TinyCore A Mighty Platform Part 2


TinyCore Linux is an ideal platform for building a light weight forensics distribution with the purposes I have in mind (See Part 1 of this post).  It is only a 10mb download for the base distribution and boots to a simple GUI desktop.  It boots and loads entirely into a ram disk as small as 48mb, but allocates as much ram as possible.  The ram disk makes TinyCore very fast because the entire operating system resides in ram and there are no drive seek time delays.

TinyCore uses a modern kernel with good hardware support and an xvesa video driver which all but insures a working GUI.  Applications are installed as modules (called extensions) that can be run at boot time or on demand.  The root file system and the applications are read-only and are renewed on every boot eliminating file corruption that can creep into installed software.

The Basic Structure

At its most rudimentary level, TinyCore consists of two files, the kernel (bzimage) and a compressed file system (tinycore.gz).  Add to that a means to boot the operating system, such as isolinux, and your full file tree is a simple:

./boot
./boot/isolinux
./boot/isolinux/isolinux.cfg
./boot/isolinux/isolinux.bin
./boot/isolinux/f4
./boot/isolinux/f2
./boot/isolinux/boot.msg
./boot/isolinux/f3
./boot/isolinux/boot.cat
./boot/bzImage
./boot/tinycore.gz

Making the Read-Only Environment

Attached storage devices detected by the kernel are identified by the udev daemon. Udev applies rules to the devices based on their type.  In the case of TinyCore, udev calls the /usr/sbin/rebuildfstab script to build the /etc/fstab file which contains the mounting options for the attached devices.  When the device is subsequently mounted (devices are not automatically mounted in TinyCore when attached), the mount options in the fstab file are applied.  One need only modify rebuildfstab mounting options to make the system mount devices read-only.

I have been able to modify the rebuildfstab file to mount devices read only and address other forensic mounting issues, like mounting ext3/4 devices as ext2 to avoid any possible journal changes and mounting physical devices as loopback devices to avoid attempted repairs of corrupted file systems on mount.
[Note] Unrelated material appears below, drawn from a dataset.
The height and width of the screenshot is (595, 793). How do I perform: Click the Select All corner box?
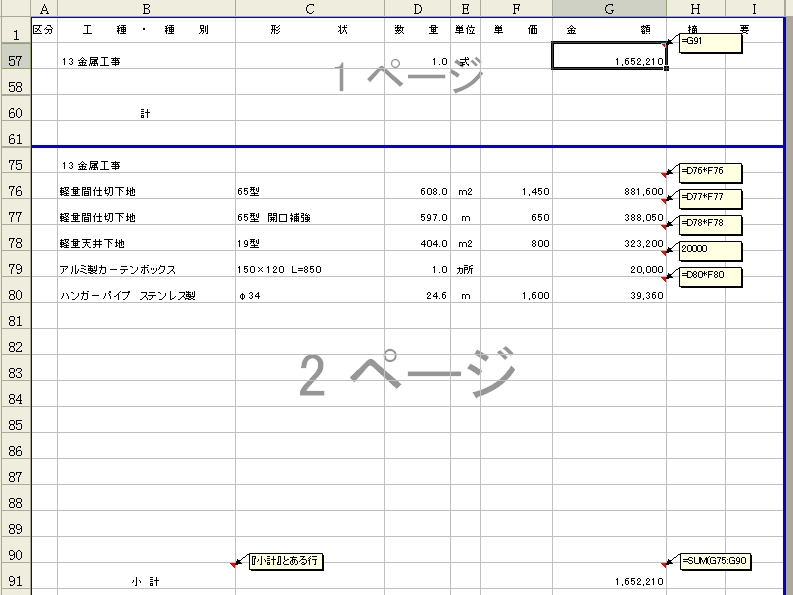coord(15,9)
The process of modifying, adding, or removing files in the core file system is well documented here.  It involves decompressing the tinycore.gz file extracted from a TinyCore iso, making the desired changes, and zipping it back up.  The new tinycore.gz can then be remastered into a new iso.

Making Application Modules (Extensions)

Though new applications can be remastered into the core file system, I favor the modular approach implemented by the TinyCore developers.  Applications are compiled and the stored in a read-only squashfs file system.  The application, when installed, is mounted into the core file system.  Applications can be triggered to mount at boot time, or on demand.  On demand ensures quicker boot times and frees more space in the ram disk if the application is not needed in the session.  Though there is not gui method for this, installed applications can be "uninstalled" in the middle of the session by simply unmounting them and thus freeing ram allocated to them.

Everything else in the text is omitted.